Himation (bahasa Yunani Kuno: ἱμάτιον, translit. himátion) adalah jenis pakaian, mantel atau bungkus yang dikenakan oleh pria dan wanita Yunani kuno dari periode Arkais hingga Helenistik (k. 750–30 SM).
Pakaian ini biasanya dikenakan di atas khiton dan/atau peplos, tetapi terbuat dari tirai yang lebih berat dan berperan sebagai jubah atau selendang. Ketika himation digunakan sendiri, tanpa khiton, dan berfungsi baik sebagai khiton maupun sebagai jubah, itu disebut akhiton. Pembuatan himation memerlukan bahan yang jauh lebih sedikit daripada toga Romawi, yang biasanya sepotong kain wol persegi panjang yang besar. Banyak lukisan menggambarkan wanita mengenakan himation sebagai kerudung yang menutupi wajah mereka. Penggunaan himation berlanjut ke era Romawi Timur sebagai "pakaian ikonografi" yang digunakan dalam seni dan oleh kelas bawah, dikenakan oleh Kristus, Perawan Maria, dan tokoh-tokoh di Alkitab.[1]
Gaya pemakaian
Himation tidak disimpan menggunakan pin, tidak seperti jenis pakaian luar Yunani Kuno lainnya. Saat dikenakan oleh pria, himation disampirkan di bahu kiri dan dililitkan ke seluruh tubuh, kecuali lengan kanan. Bagi wanita, himation memungkinkan lengan kanan atau kiri dibebaskan dari pakaian.[2]

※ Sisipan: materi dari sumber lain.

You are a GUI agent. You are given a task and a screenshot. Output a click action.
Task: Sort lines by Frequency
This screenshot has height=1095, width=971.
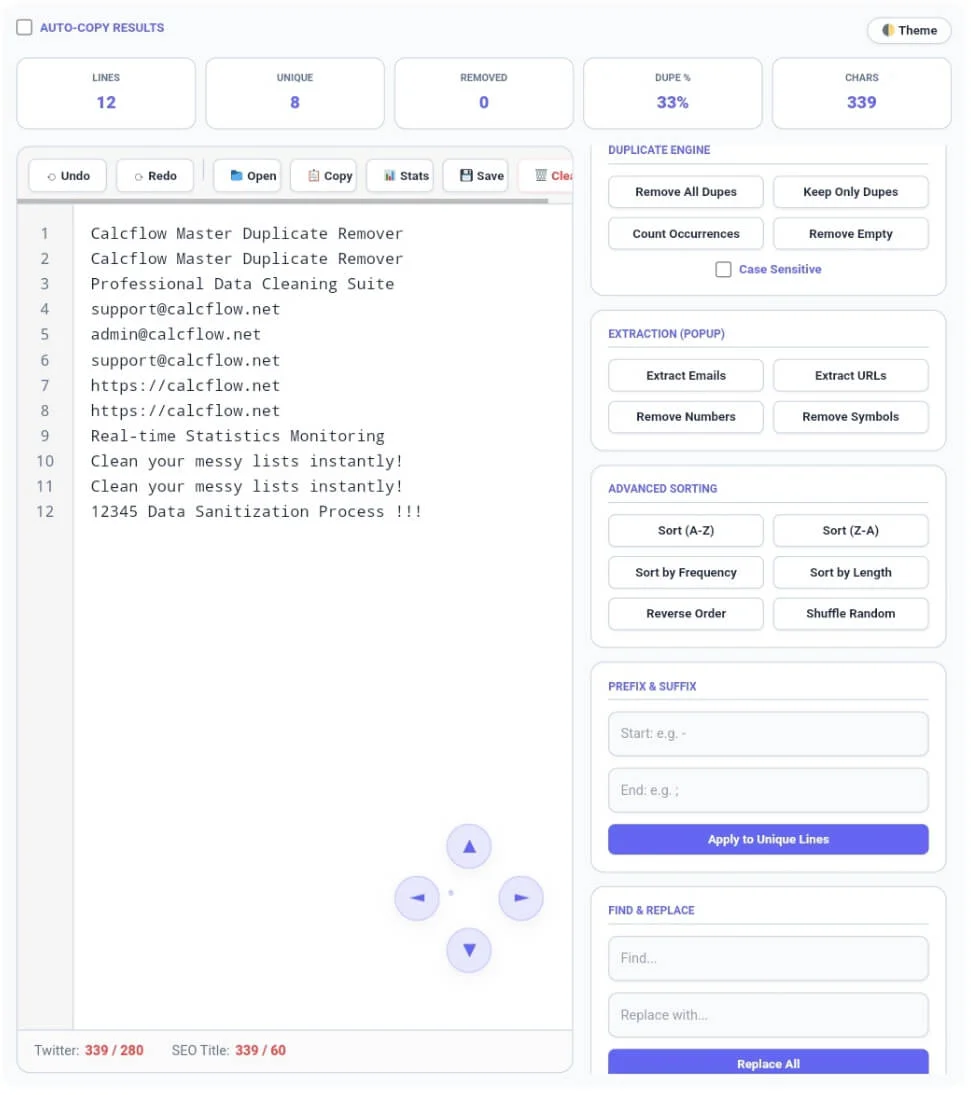(x=685, y=572)
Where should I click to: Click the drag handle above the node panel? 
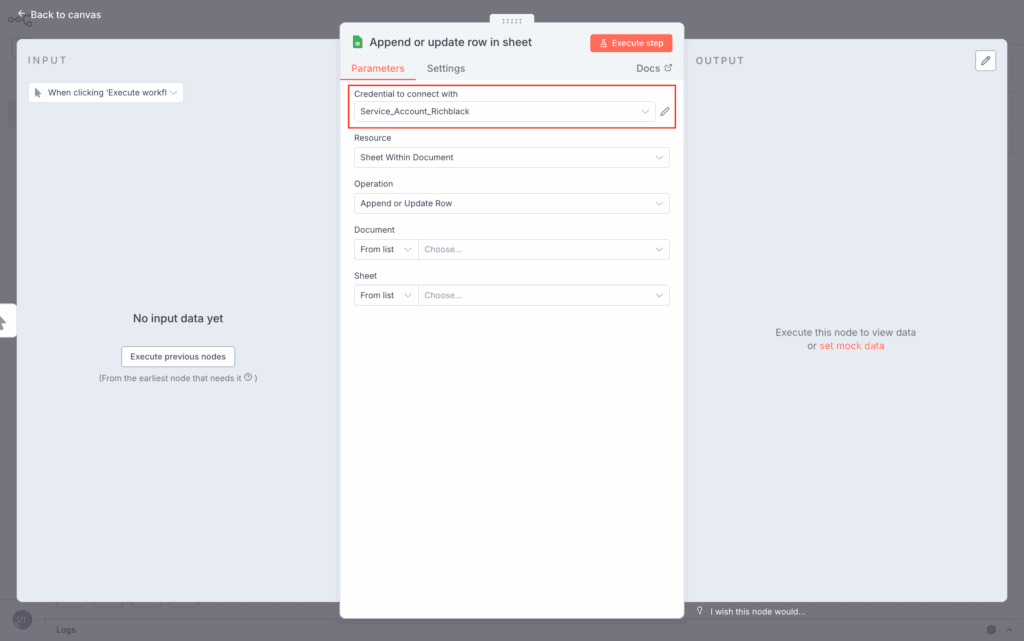click(x=511, y=20)
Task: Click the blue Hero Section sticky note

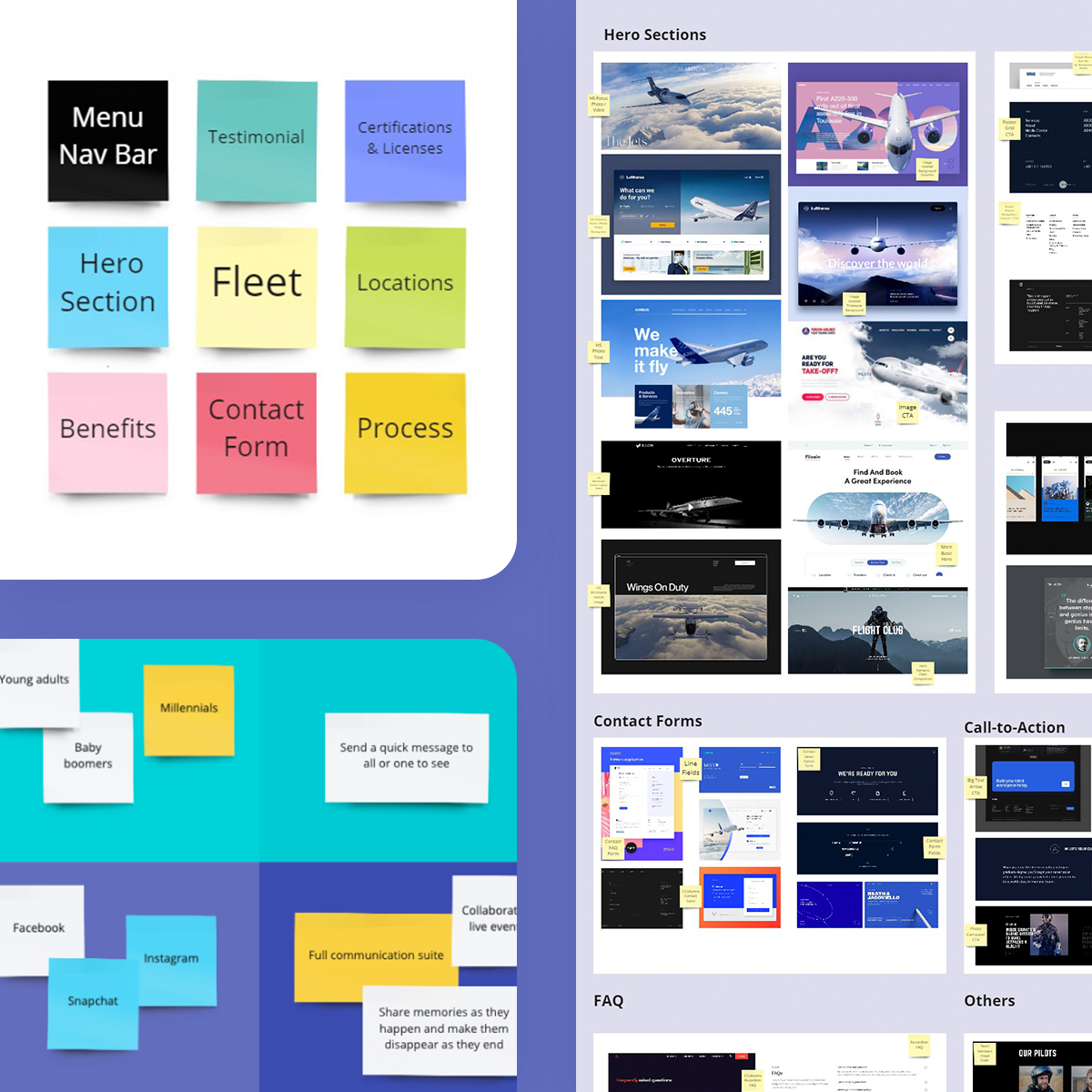Action: [107, 286]
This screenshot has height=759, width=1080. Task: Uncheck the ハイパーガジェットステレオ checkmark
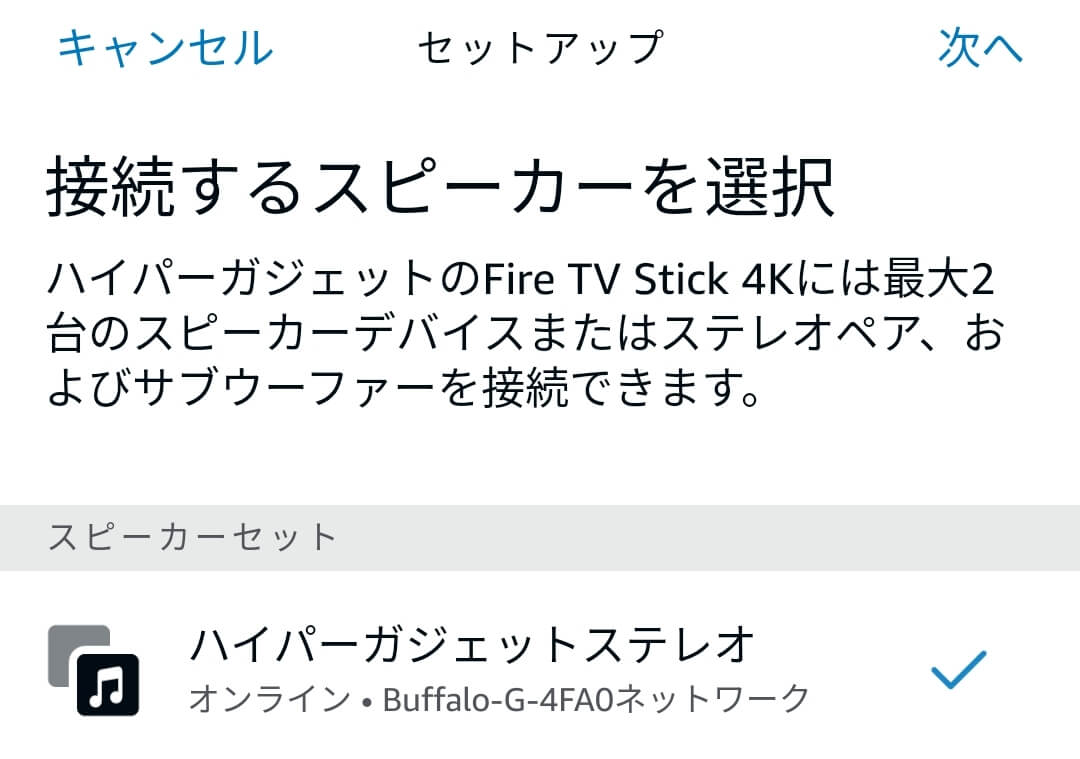click(x=959, y=669)
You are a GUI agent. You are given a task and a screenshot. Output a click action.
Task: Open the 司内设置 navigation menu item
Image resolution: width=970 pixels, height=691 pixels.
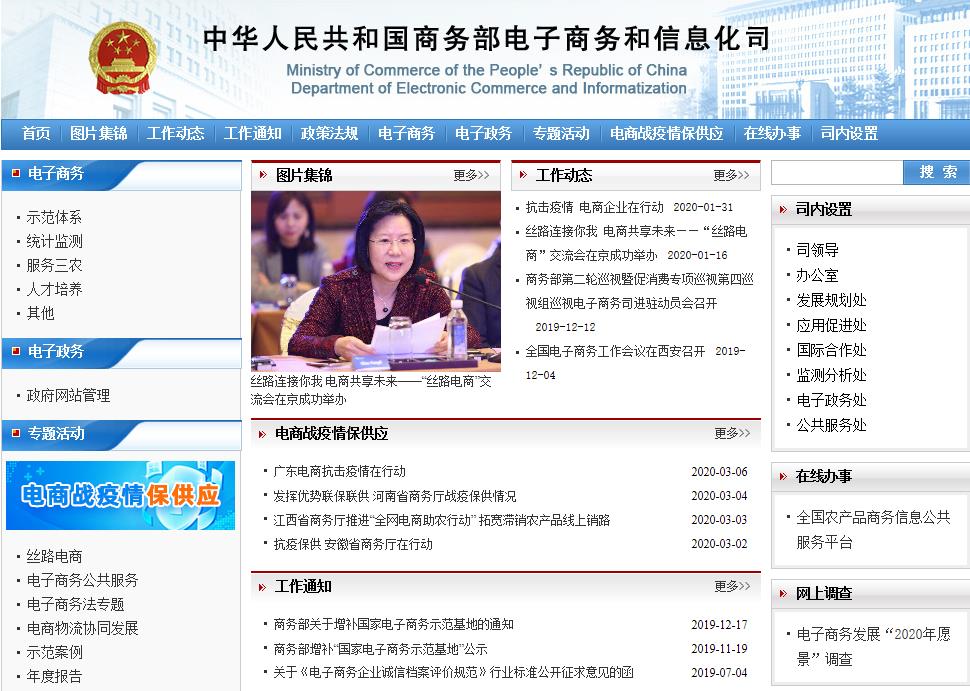pyautogui.click(x=849, y=133)
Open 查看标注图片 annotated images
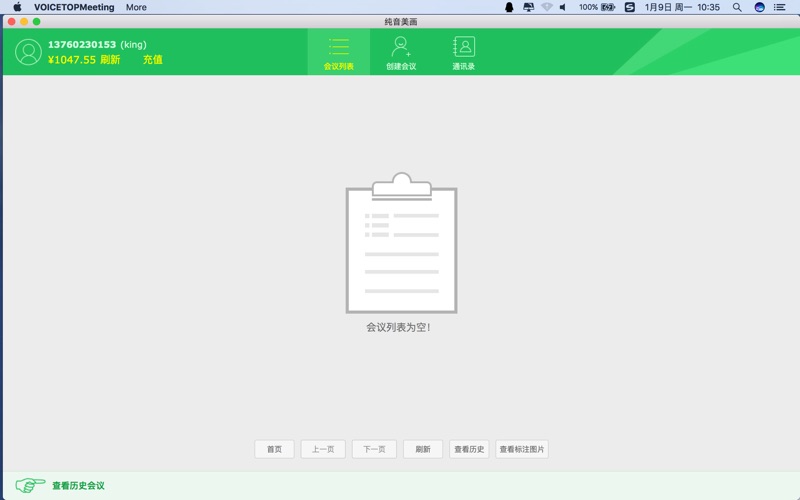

Guci-guci yang menggambarkan kehidupan pada awal Yunani Arkais menunjukkan bahwa pria dari segala usia dan kelas sosial mengenakan himation di atas khiton. Namun pada abad ke-6, hanya kelompok pria tertentu yang terus memakai keduanya (mis., pendeta, ayah pengantin wanita, tokoh mitologis); pria yang belum menikah dan pria yang sudah menikah sama-sama hanya mengenakan himation. Wanita juga mulai mengenakan khiton dan himation selama periode yang sama dan melanjutkan kebiasaan tersebut hingga periode Helenistik.[2] Anak laki-laki yang lebih tua, yang berusia di atas efebos, jika tidak mengenakan gaya yang diikuti oleh pria dewasa, menutupi seluruh tubuhnya dengan himation.[3]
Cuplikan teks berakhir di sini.